### ASSIGNMENT
Copy the lines below exactly, starting with the first and finishing with the one holding "You are a computer-use"; do not copy the pictures.

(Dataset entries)
Start of Block

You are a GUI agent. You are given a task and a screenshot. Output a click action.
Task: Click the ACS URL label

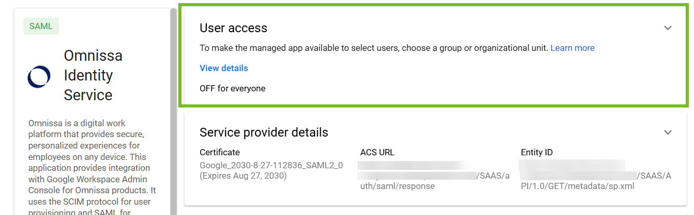(x=377, y=152)
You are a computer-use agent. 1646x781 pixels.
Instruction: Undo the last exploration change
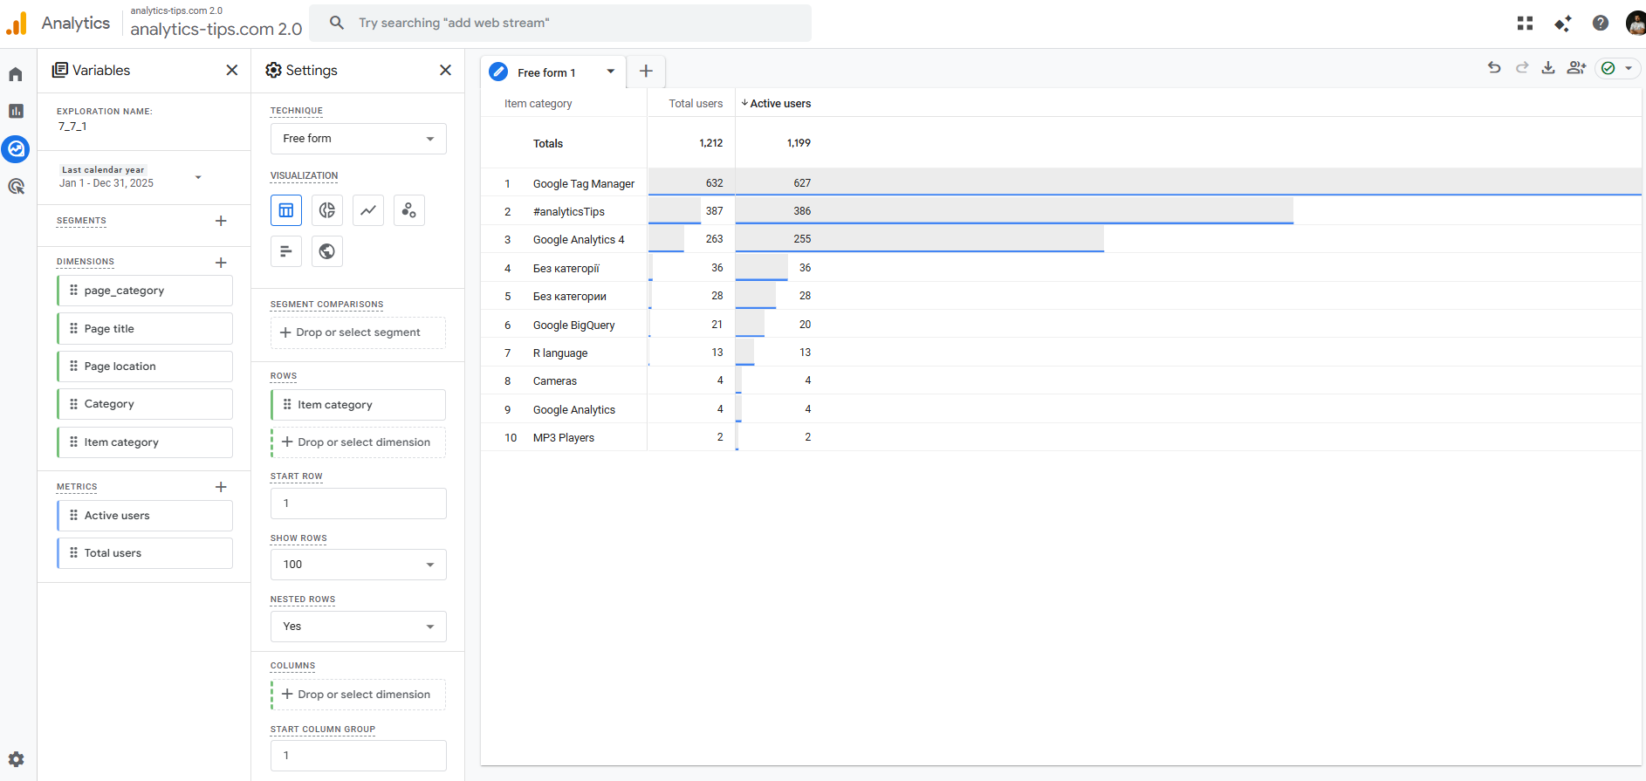[x=1494, y=68]
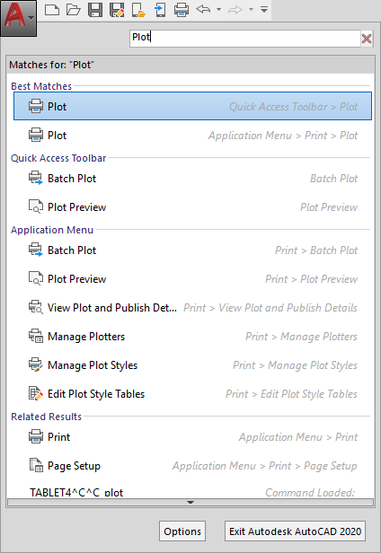Click the Save to Web & Mobile icon

pos(160,10)
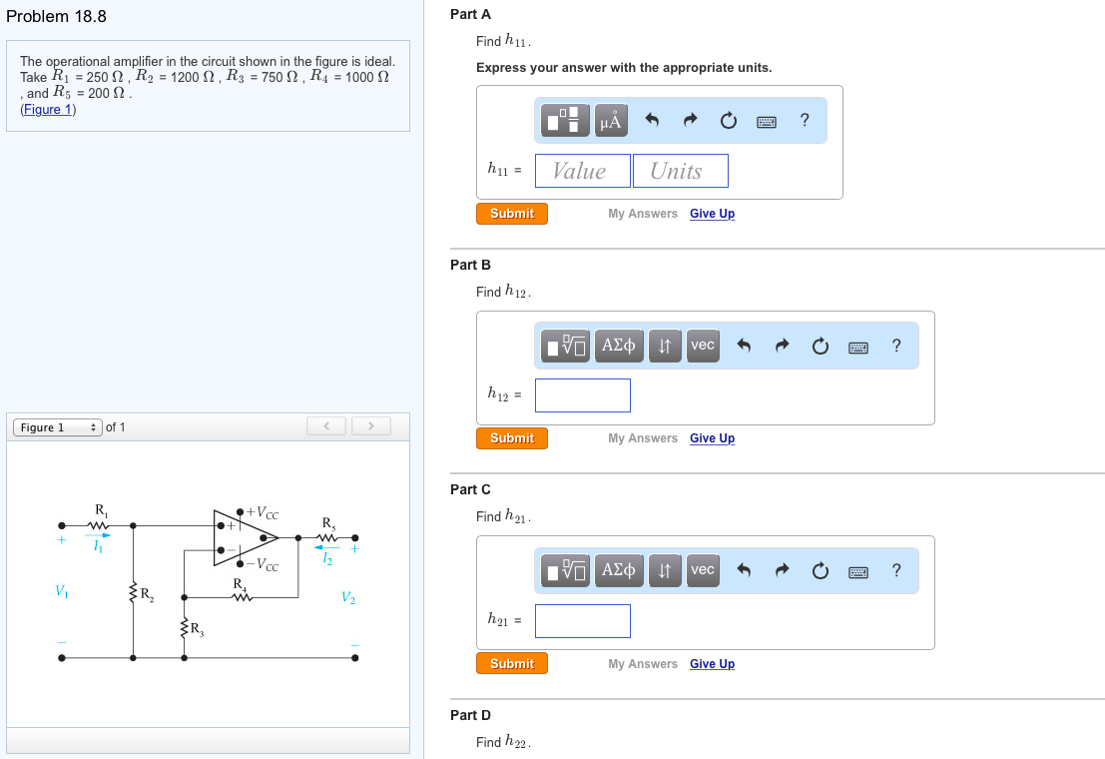Redo the Part A answer entry
Screen dimensions: 1105x759
pos(689,120)
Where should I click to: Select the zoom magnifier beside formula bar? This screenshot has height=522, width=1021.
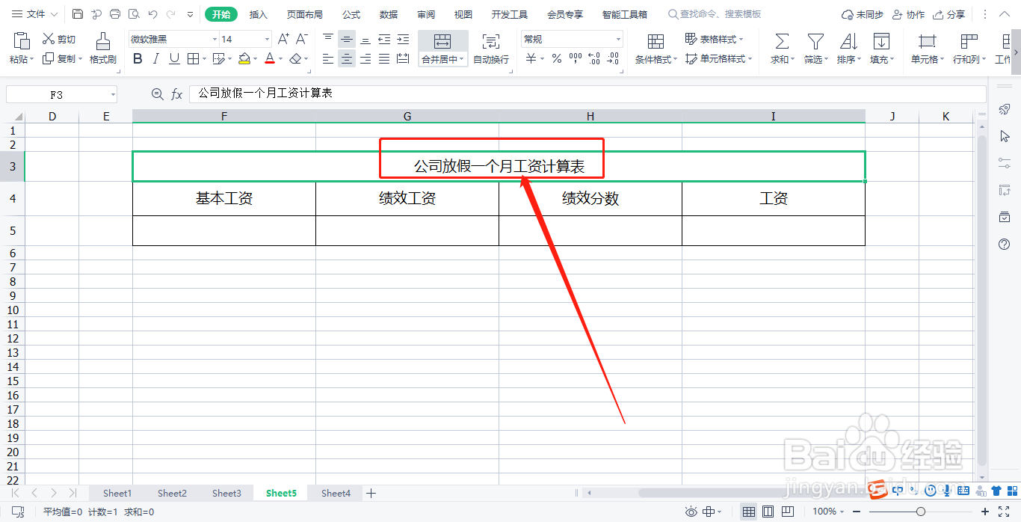coord(157,93)
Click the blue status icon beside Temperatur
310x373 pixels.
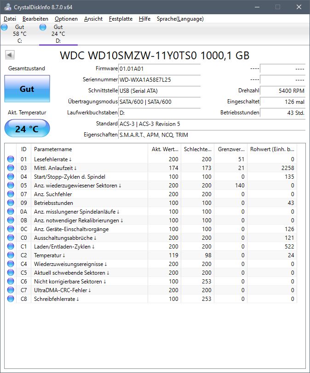click(x=10, y=255)
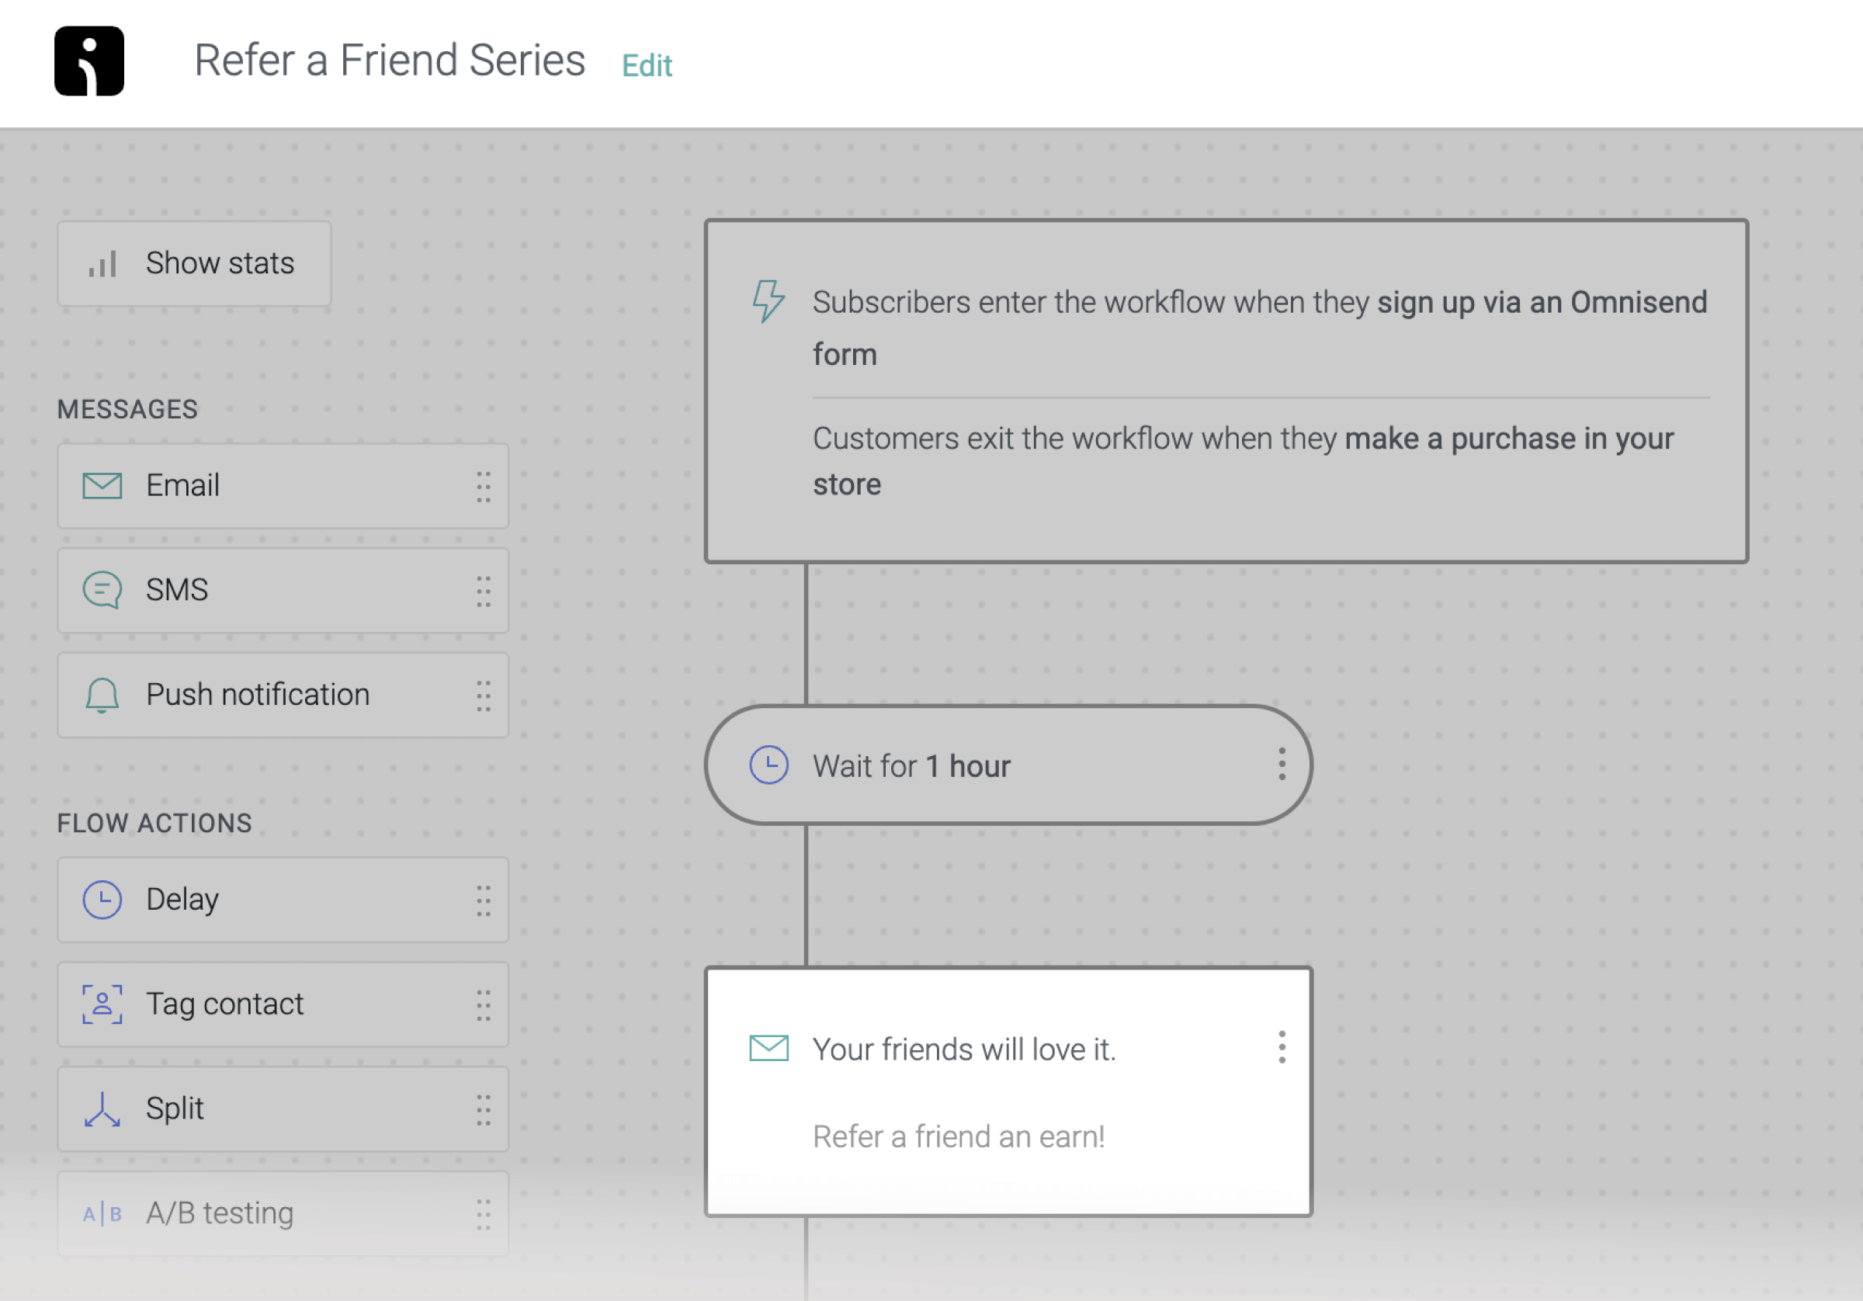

End of Block

### RESULT FOR THIS EXERCISE
You are a GUI agent. You are given a task and a screenshot. Output a click action.
Task: Click the ACS URL label

(x=377, y=152)
You are a computer-use agent. 1646x781 pixels.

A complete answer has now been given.